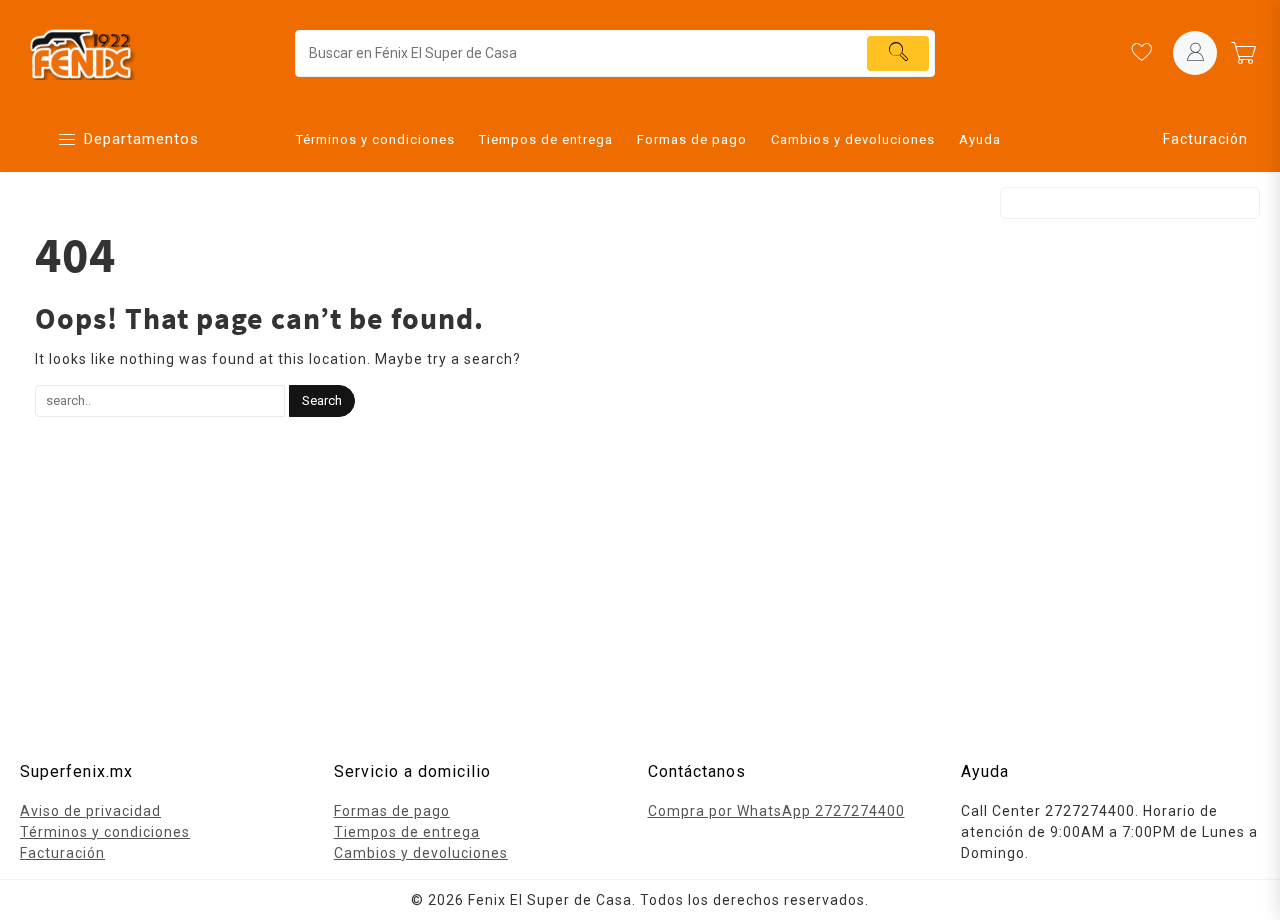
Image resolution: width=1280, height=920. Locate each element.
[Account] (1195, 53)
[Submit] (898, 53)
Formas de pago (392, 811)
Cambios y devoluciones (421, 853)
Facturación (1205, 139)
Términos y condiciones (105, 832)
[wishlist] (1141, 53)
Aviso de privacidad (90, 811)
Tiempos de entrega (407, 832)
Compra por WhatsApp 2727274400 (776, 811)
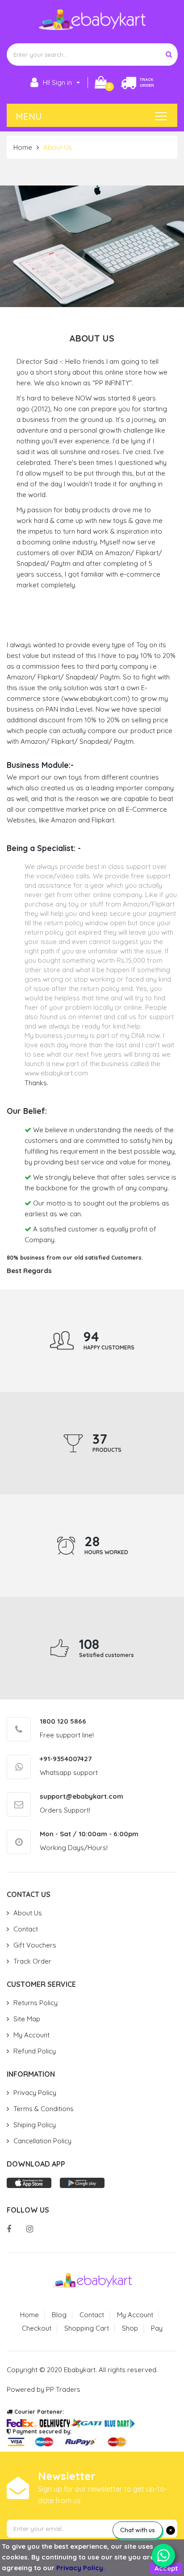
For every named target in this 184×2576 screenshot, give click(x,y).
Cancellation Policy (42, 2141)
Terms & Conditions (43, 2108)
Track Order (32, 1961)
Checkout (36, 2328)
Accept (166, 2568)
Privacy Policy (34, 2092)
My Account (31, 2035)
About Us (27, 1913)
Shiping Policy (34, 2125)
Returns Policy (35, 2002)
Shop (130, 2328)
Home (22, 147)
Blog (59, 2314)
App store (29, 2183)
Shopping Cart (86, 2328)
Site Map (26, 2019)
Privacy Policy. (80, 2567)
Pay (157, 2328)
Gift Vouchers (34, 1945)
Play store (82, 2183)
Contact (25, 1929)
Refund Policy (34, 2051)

++++

PROBLEM TO WORK ON
In the entries above, find each line with the word "Policy" and copy it.

RESPONSE
Cancellation Policy (42, 2141)
Privacy Policy (34, 2092)
Shiping Policy (34, 2125)
Returns Policy (35, 2002)
Privacy Policy. (80, 2567)
Refund Policy (34, 2051)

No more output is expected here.